START SOURCE MATERIAL
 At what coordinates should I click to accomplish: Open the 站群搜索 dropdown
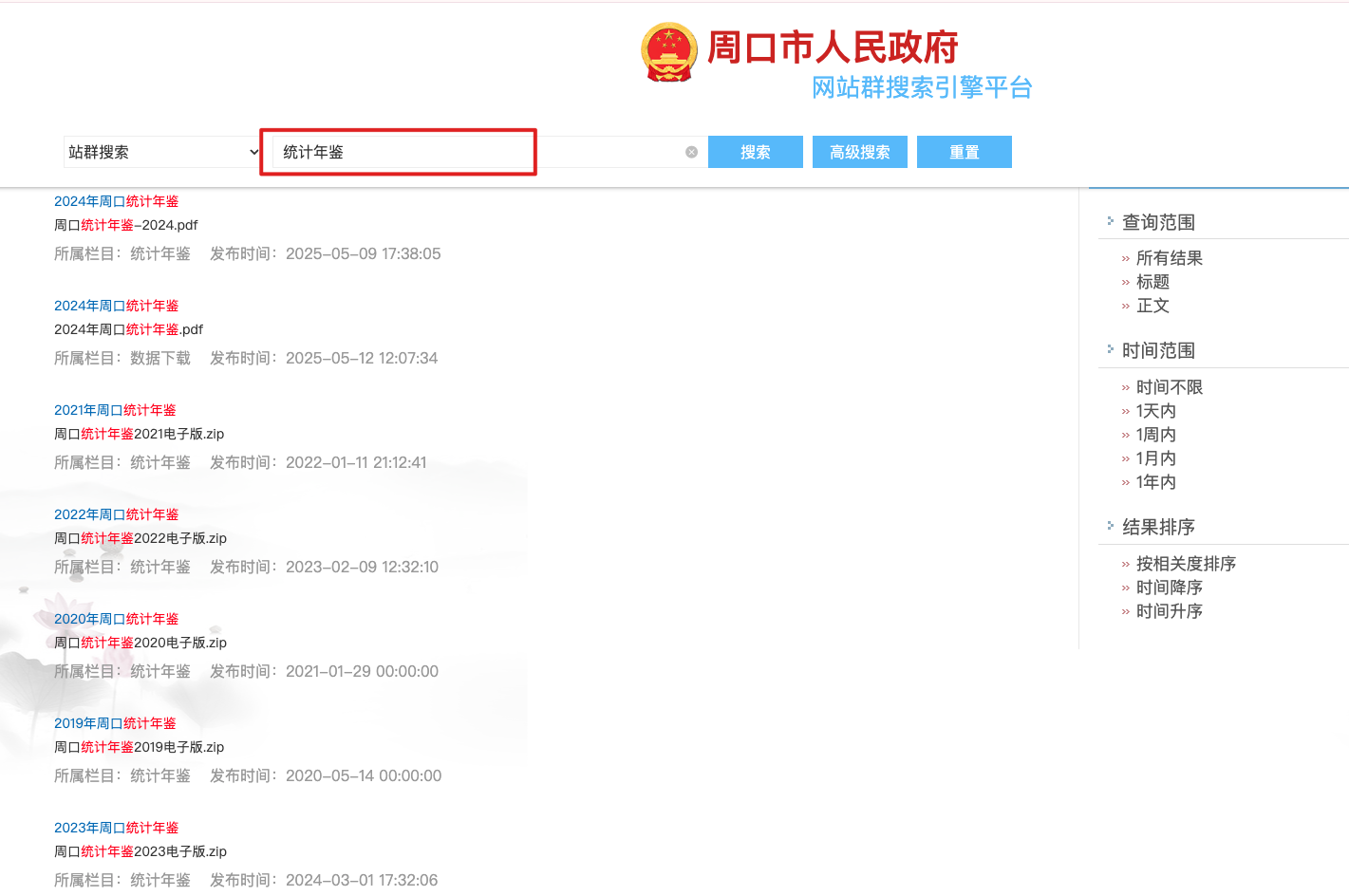click(x=162, y=152)
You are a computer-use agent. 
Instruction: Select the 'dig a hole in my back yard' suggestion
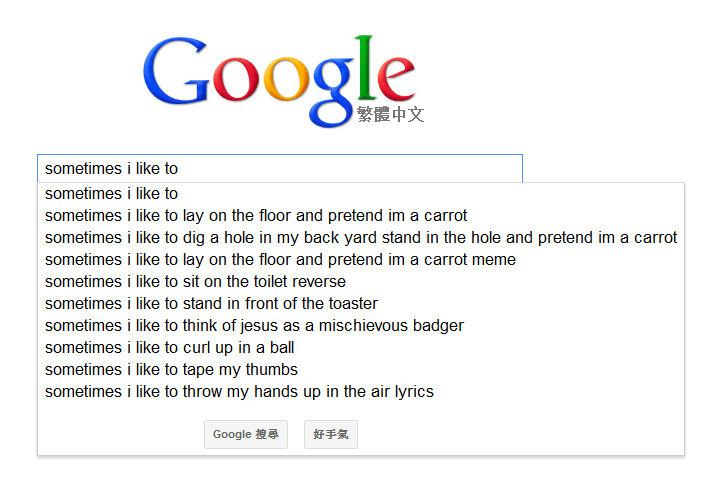(x=361, y=238)
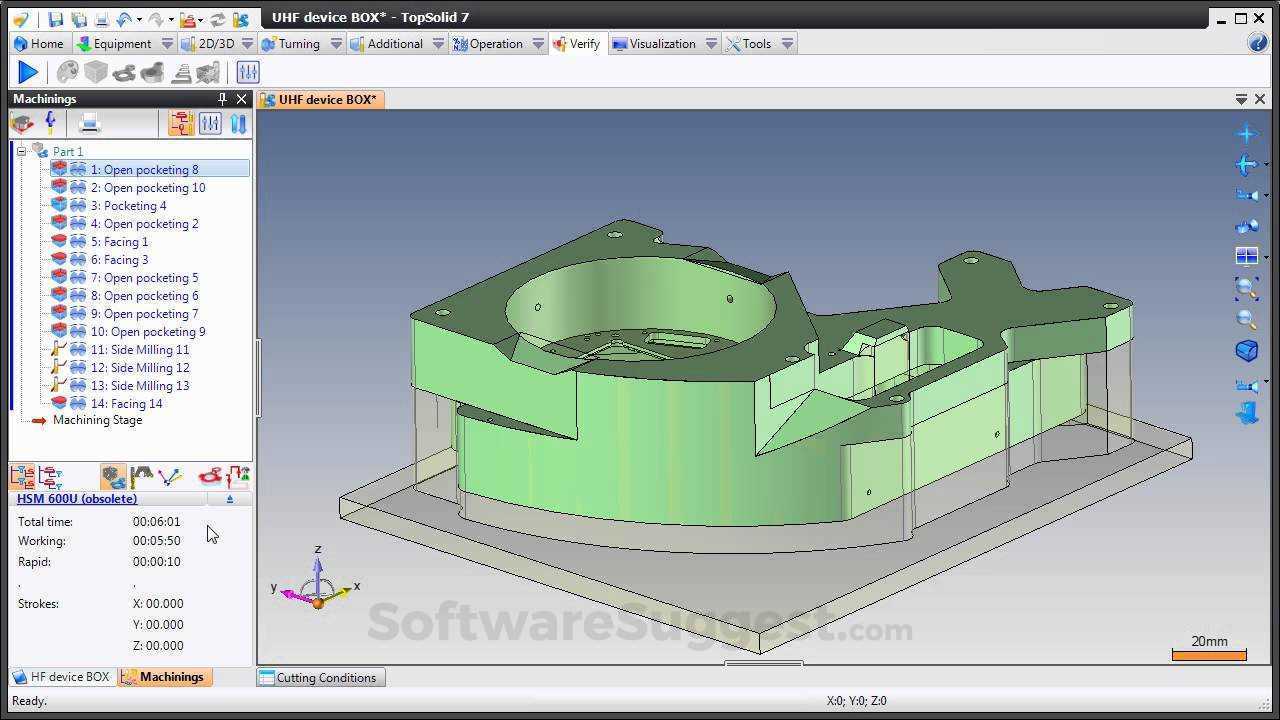The width and height of the screenshot is (1280, 720).
Task: Click the orange 20mm scale indicator
Action: tap(1207, 655)
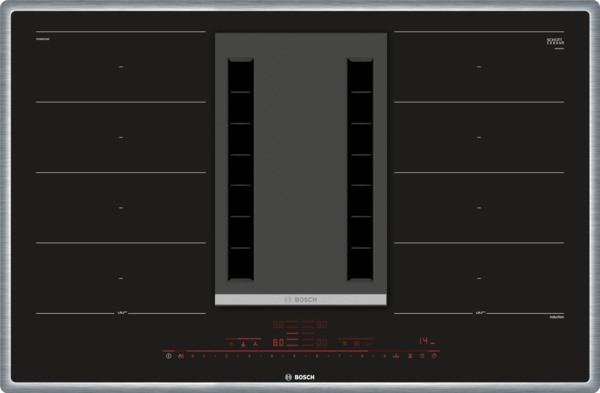Select the fan ventilation icon

coord(255,344)
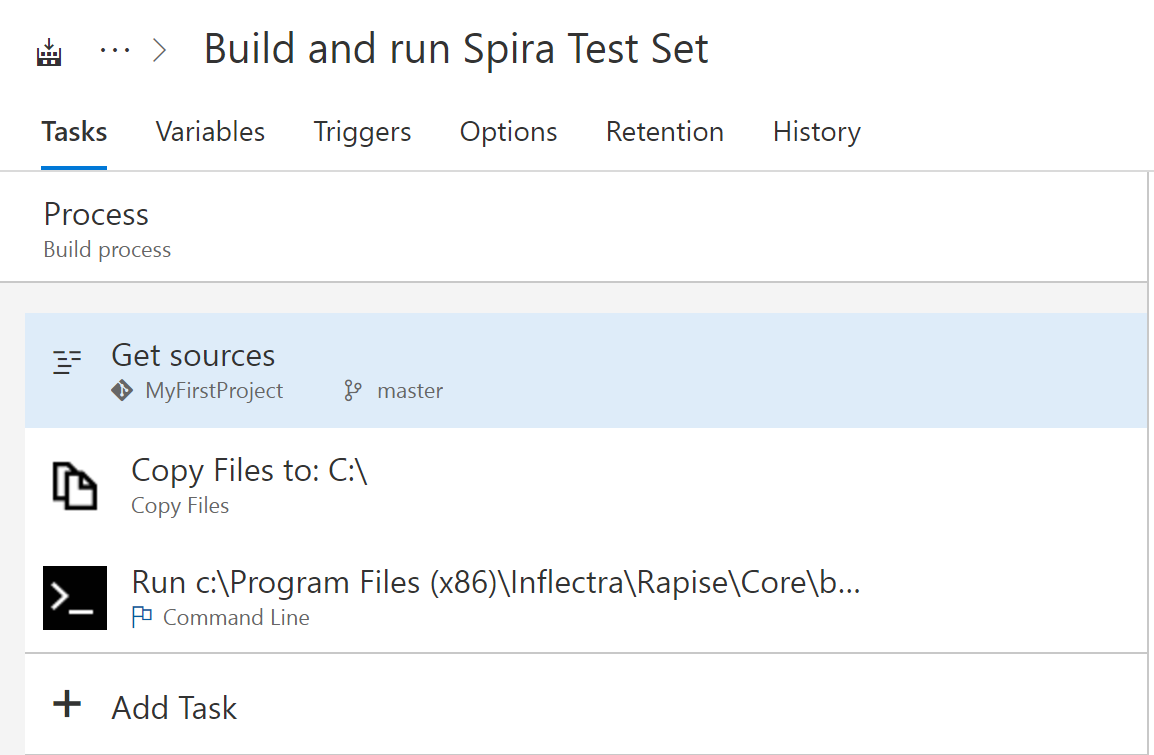The image size is (1154, 755).
Task: Select the Options tab
Action: click(x=508, y=132)
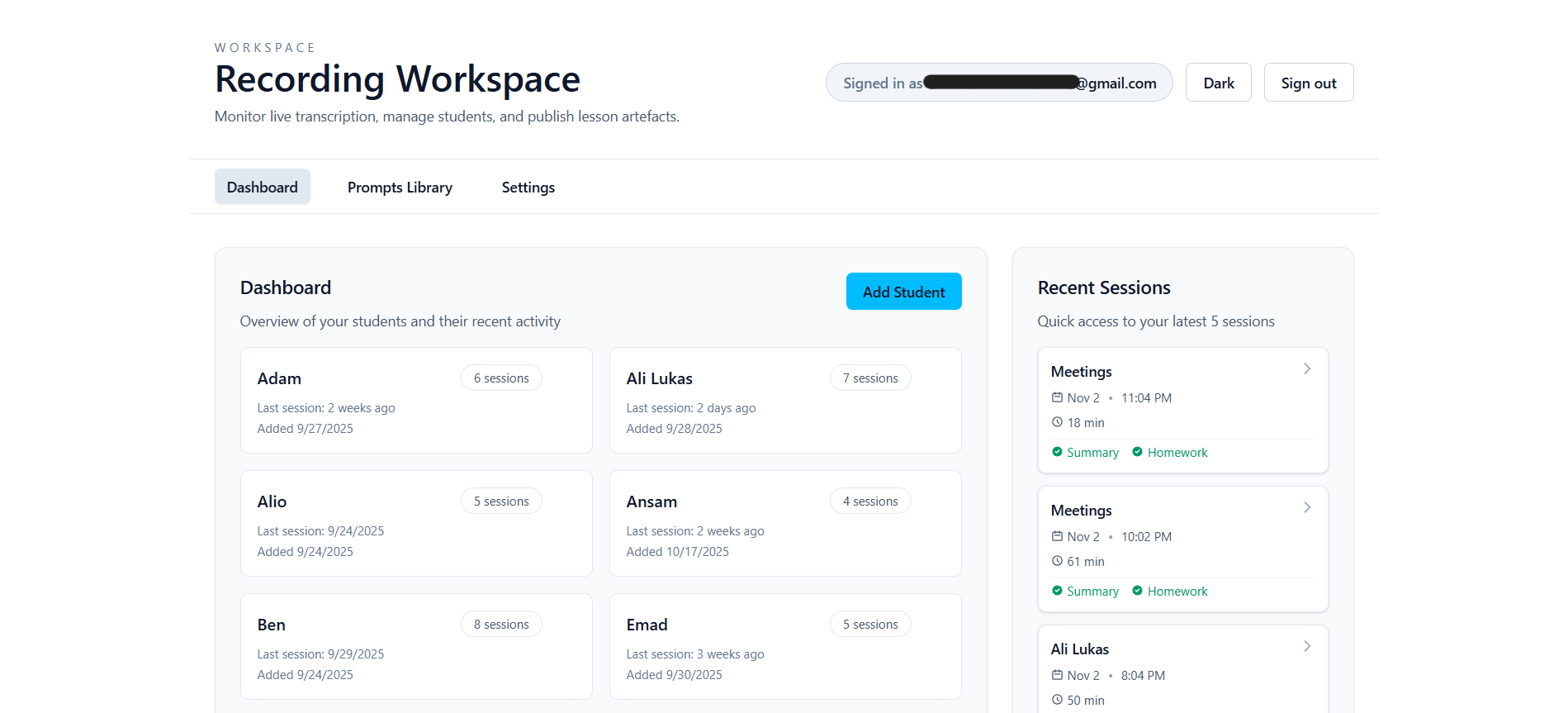
Task: Switch to the Prompts Library tab
Action: point(400,188)
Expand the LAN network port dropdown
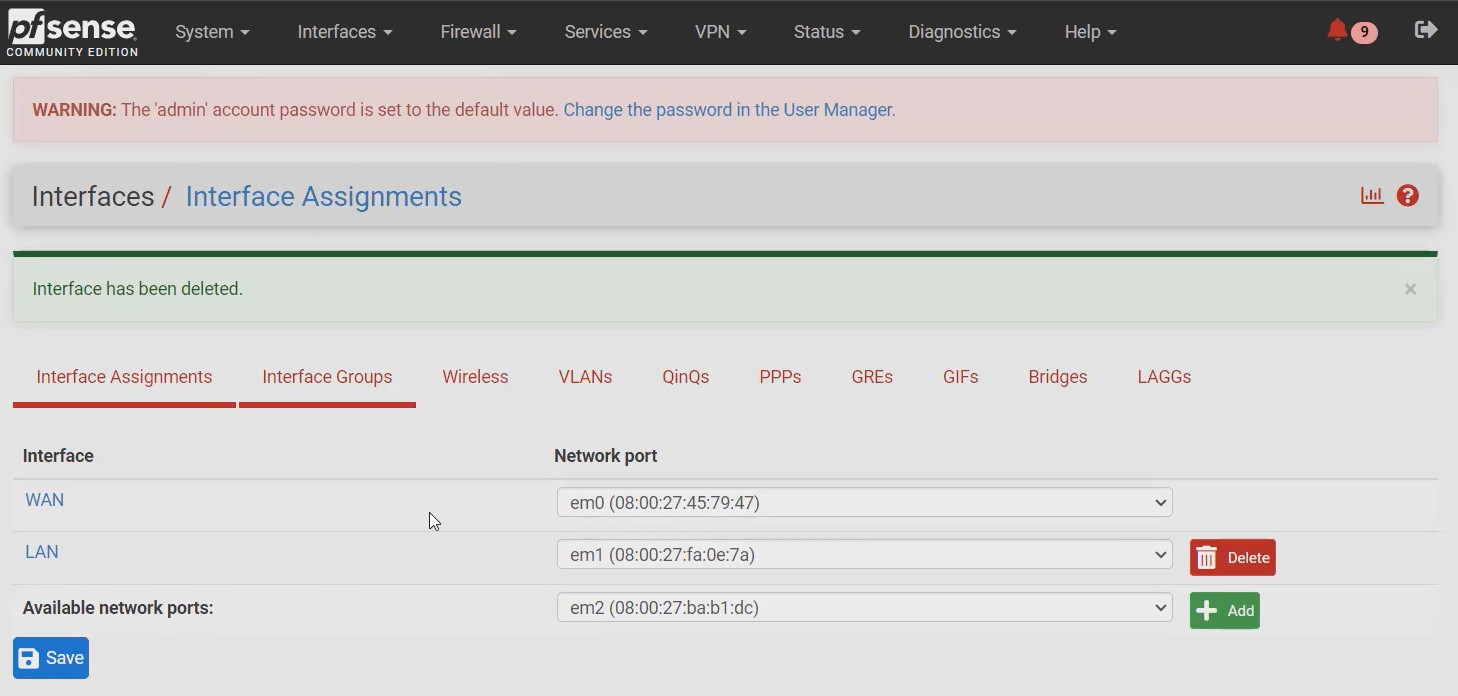 click(x=864, y=554)
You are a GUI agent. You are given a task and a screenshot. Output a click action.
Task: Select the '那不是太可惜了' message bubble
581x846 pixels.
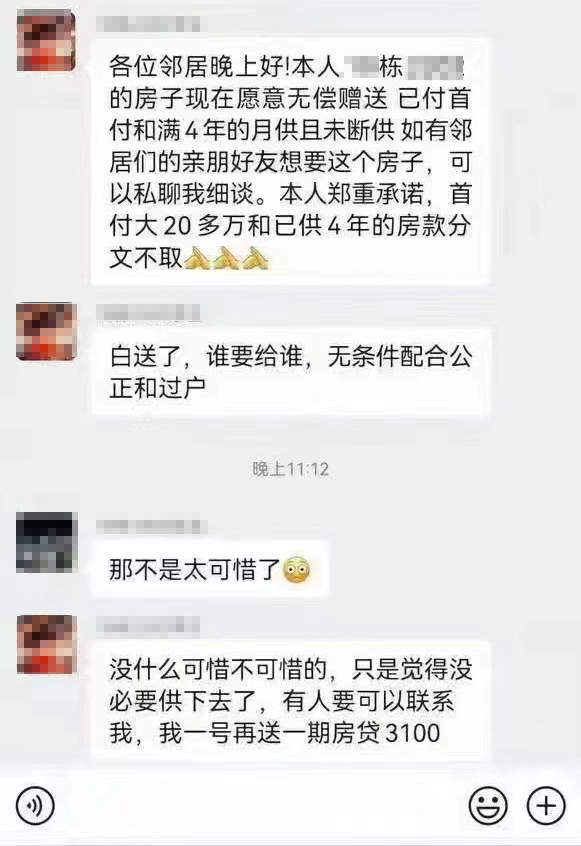click(209, 569)
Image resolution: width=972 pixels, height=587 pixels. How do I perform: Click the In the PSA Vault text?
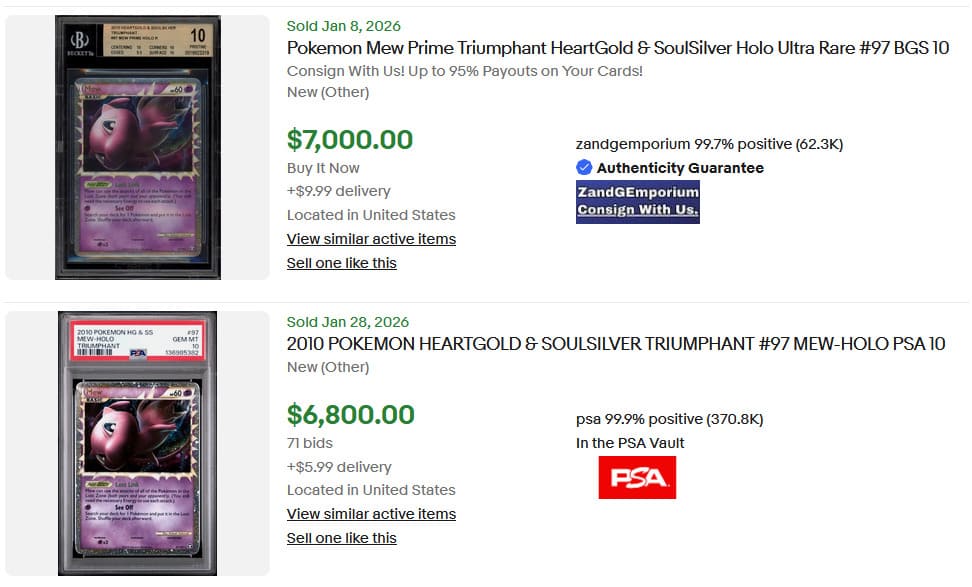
END SOURCE MATERIAL
EXERCISE BRIEF
Word for word, restate the records above and drop the pictures.

SOLUTION TO THE PROBLEM
 At what coordinates should I click to accomplish: Open the 站群搜索 dropdown
click(x=162, y=152)
You are a computer-use agent. 
Instruction: Select the 'dig a hole in my back yard' suggestion
(x=361, y=238)
The width and height of the screenshot is (1280, 720).
Task: Click the orange 20mm scale indicator
Action: tap(1207, 655)
Select the fan ventilation icon

coord(255,344)
The image size is (1154, 755).
Task: Select the Options tab
Action: click(x=508, y=132)
Task: Switch to the Prompts Library tab
Action: point(400,188)
Expand the LAN network port dropdown
 click(x=864, y=554)
You are a GUI agent. You are given a task and a screenshot. Output a click action.
Task: Select the '那不是太可惜了' message bubble
581x846 pixels.
click(209, 569)
Image resolution: width=972 pixels, height=587 pixels. How do I perform: Click the In the PSA Vault text?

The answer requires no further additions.